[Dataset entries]
= Beginning of Section =

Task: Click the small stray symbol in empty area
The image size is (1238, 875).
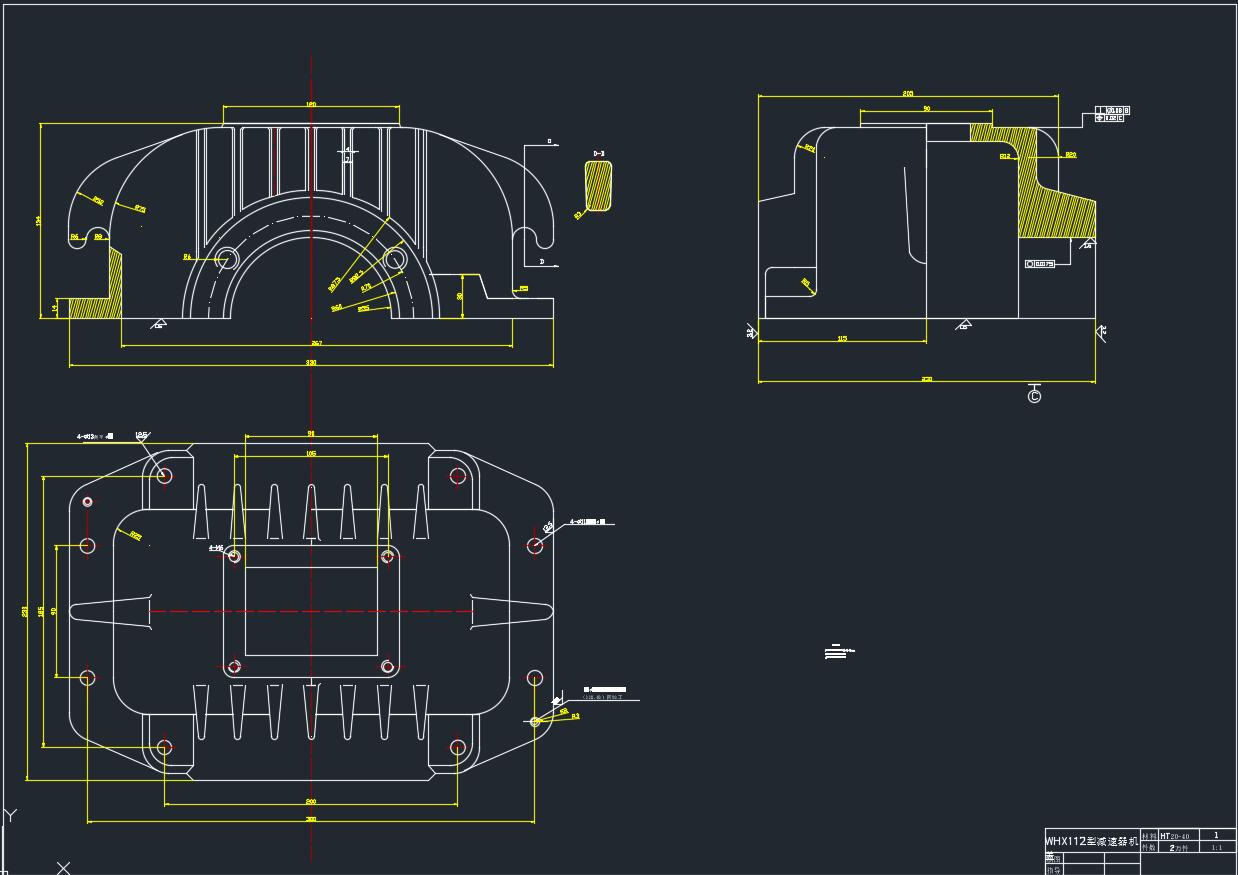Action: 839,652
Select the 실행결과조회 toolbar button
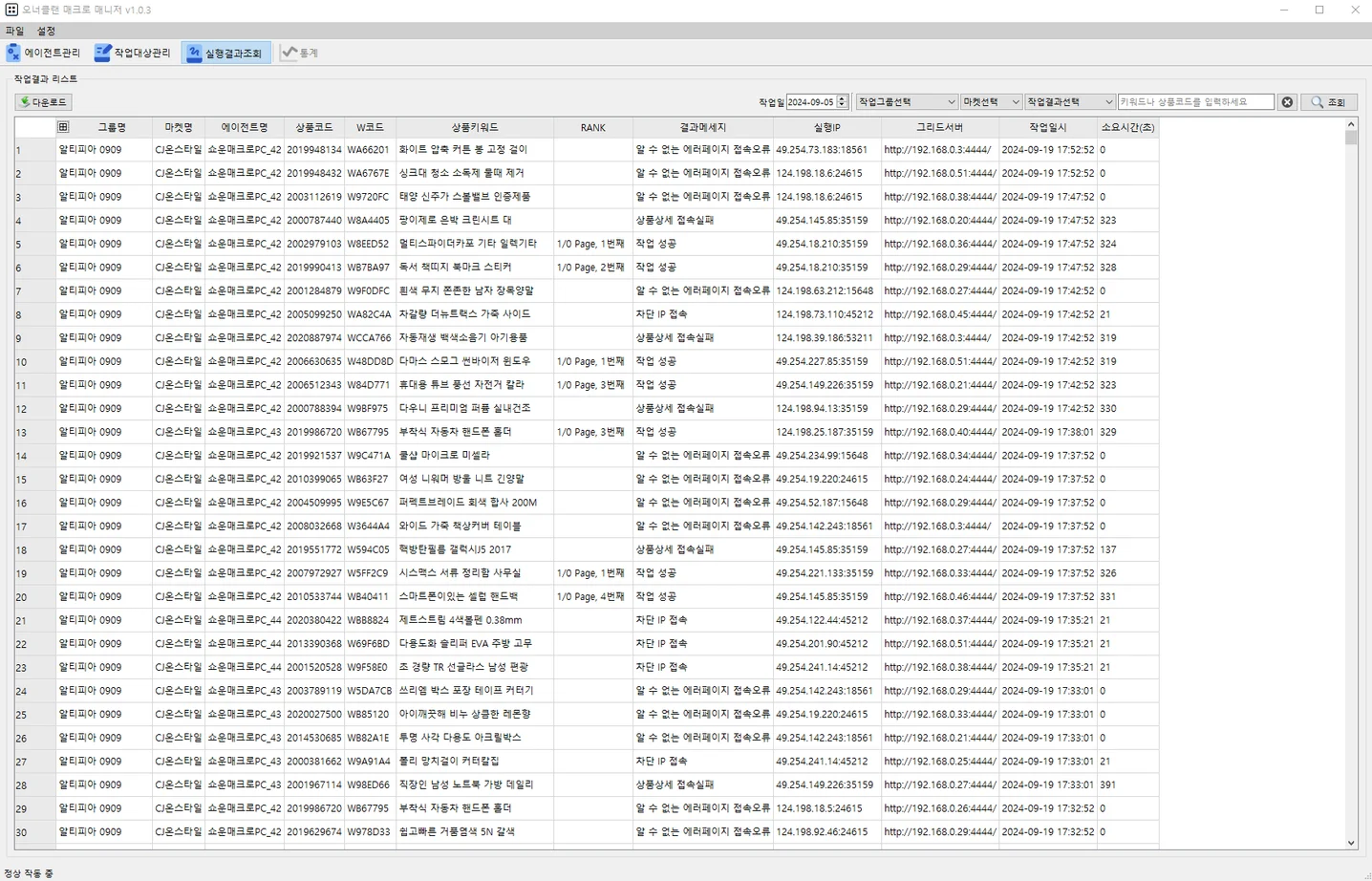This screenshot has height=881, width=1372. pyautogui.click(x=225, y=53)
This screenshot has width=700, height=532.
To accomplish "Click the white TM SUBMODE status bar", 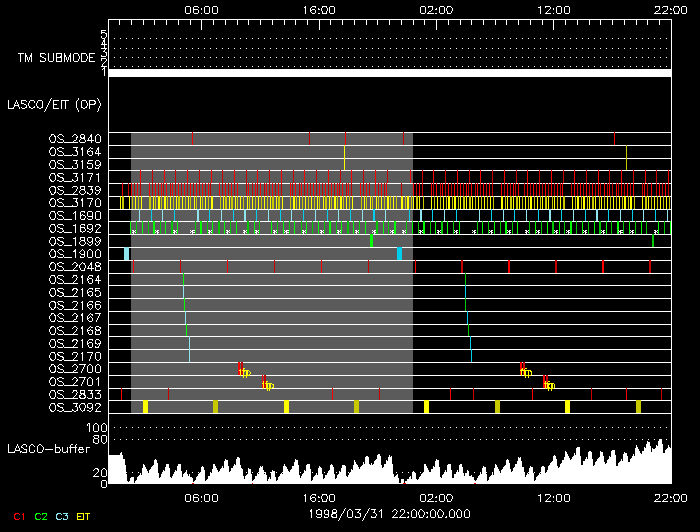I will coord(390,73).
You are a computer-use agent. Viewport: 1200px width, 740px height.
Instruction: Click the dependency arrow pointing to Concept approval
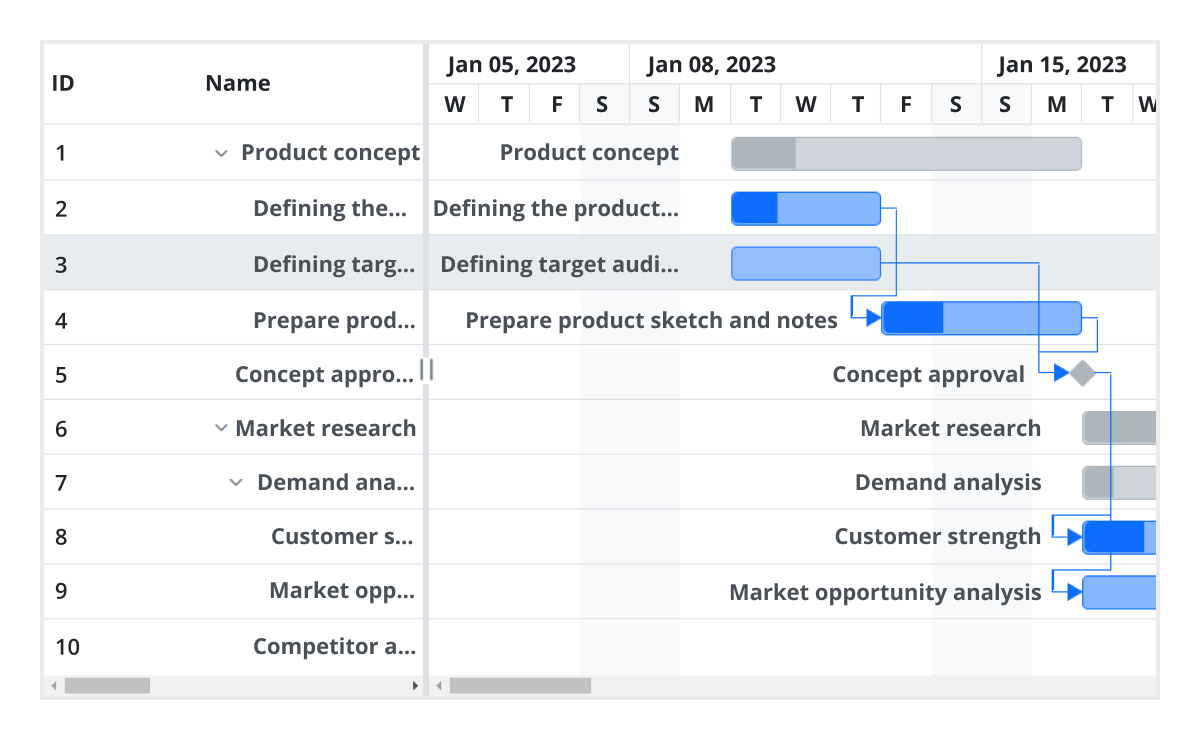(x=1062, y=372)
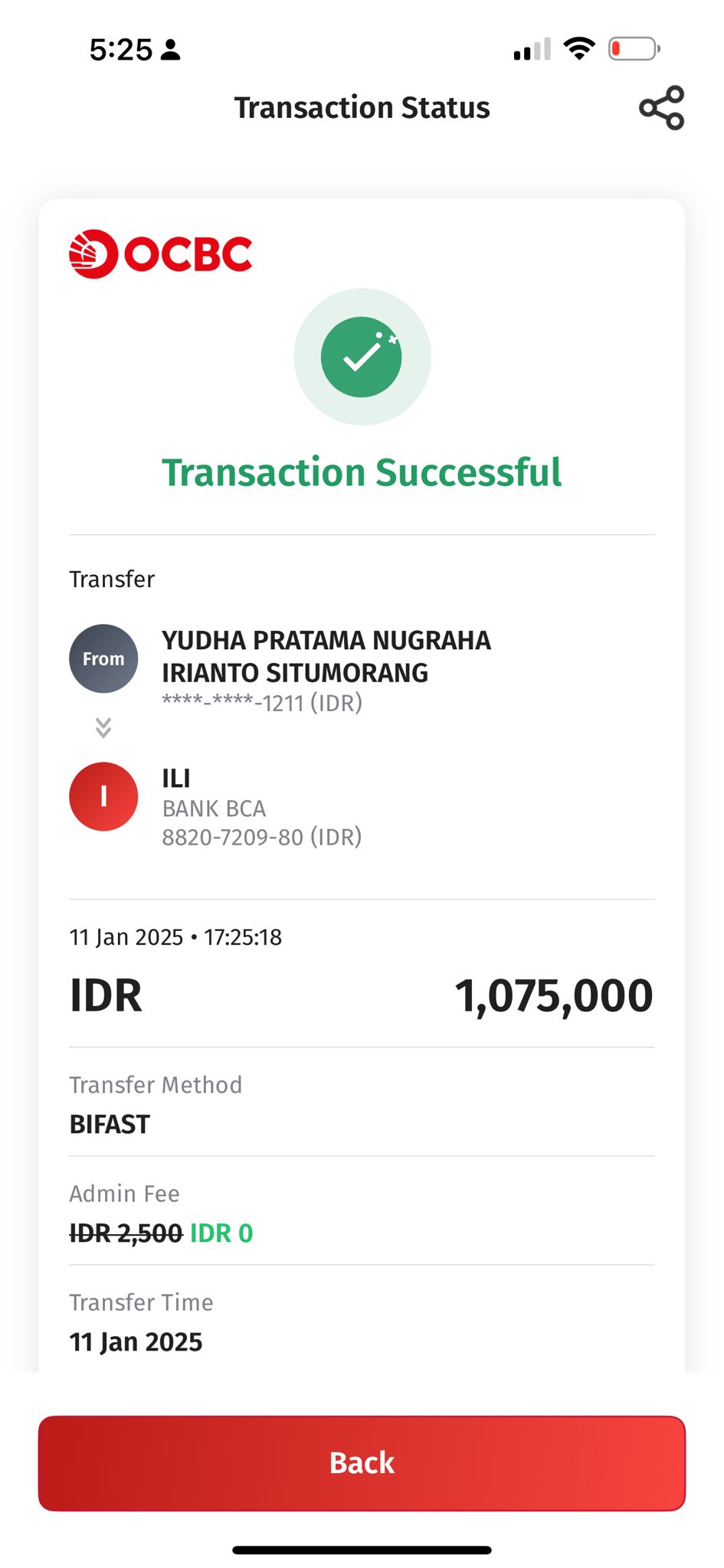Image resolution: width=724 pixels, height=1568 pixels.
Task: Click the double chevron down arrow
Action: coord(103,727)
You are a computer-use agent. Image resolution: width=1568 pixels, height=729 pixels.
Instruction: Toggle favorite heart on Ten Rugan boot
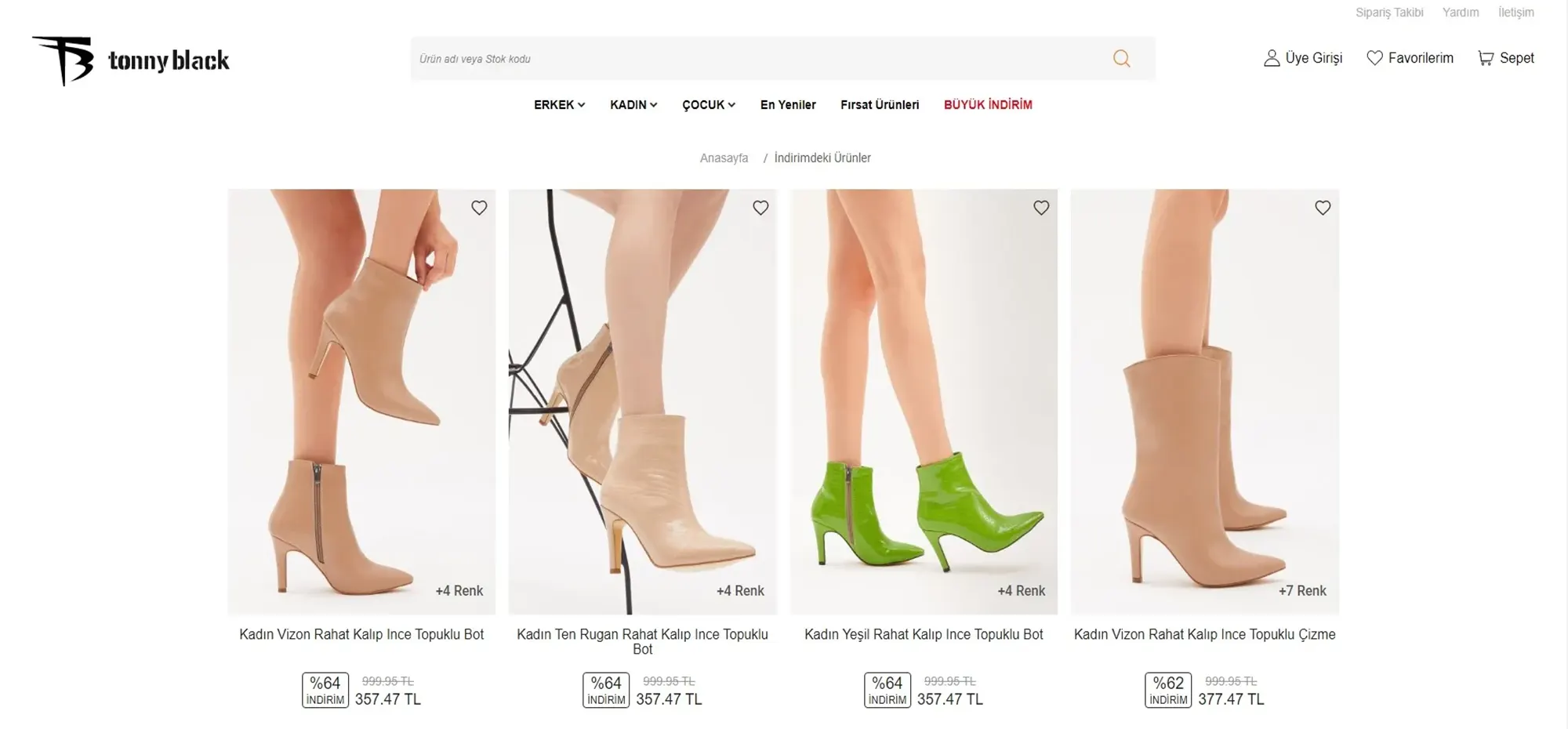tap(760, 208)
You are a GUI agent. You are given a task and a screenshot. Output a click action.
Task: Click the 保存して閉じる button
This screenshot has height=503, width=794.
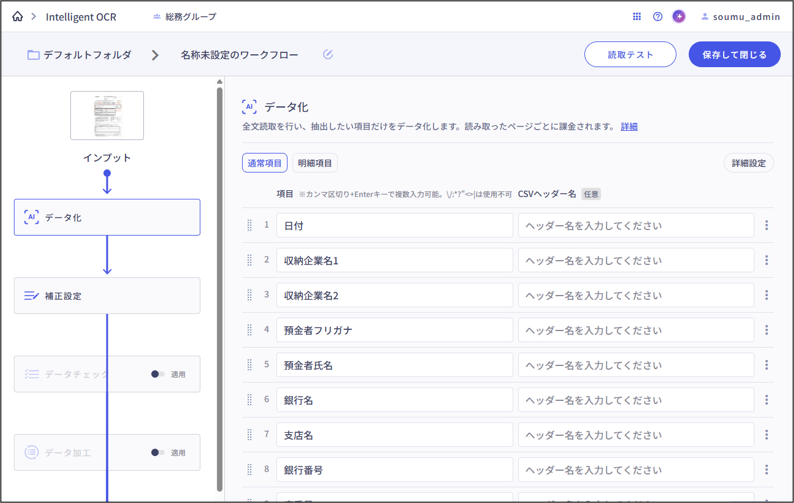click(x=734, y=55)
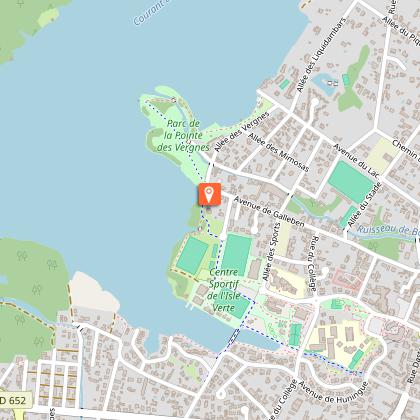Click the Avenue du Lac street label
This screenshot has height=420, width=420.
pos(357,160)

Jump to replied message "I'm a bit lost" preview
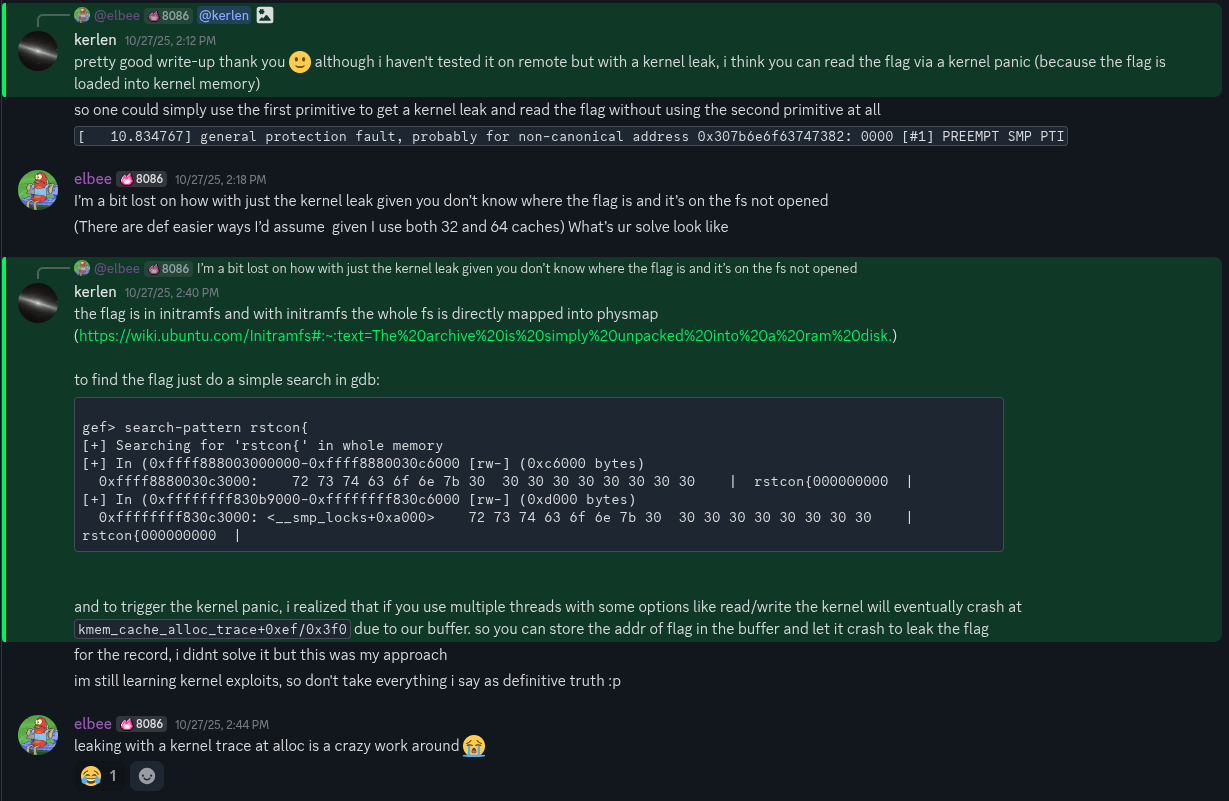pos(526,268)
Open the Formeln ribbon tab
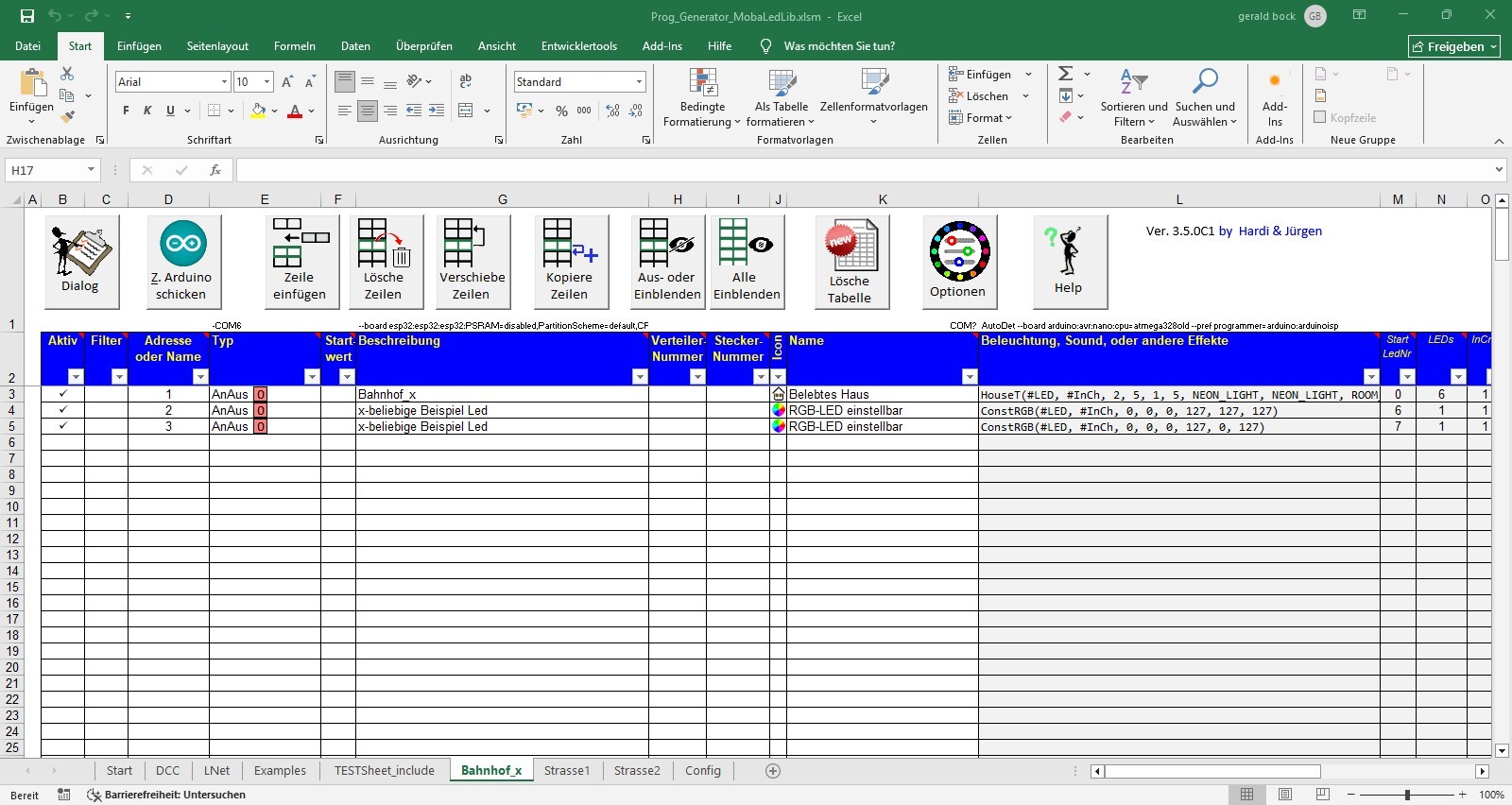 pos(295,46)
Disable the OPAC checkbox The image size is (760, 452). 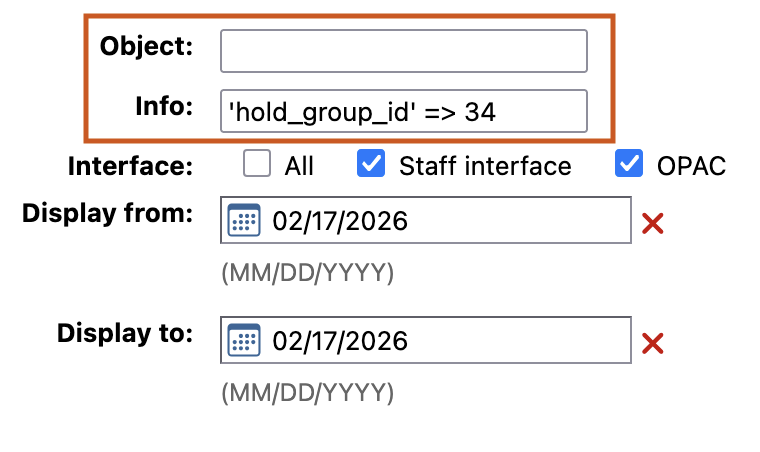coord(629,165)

= End of Section =

» Work order
Wherever the word "agent" appears in a line of the data above, copy that line.

» Your response
You are a computer-use agent. Viewport: 1200px width, 740px height.
You are a computer-use agent. Image resolution: width=1568 pixels, height=729 pixels.
You are a GUI agent. You are given a task and a screenshot. Output a click action.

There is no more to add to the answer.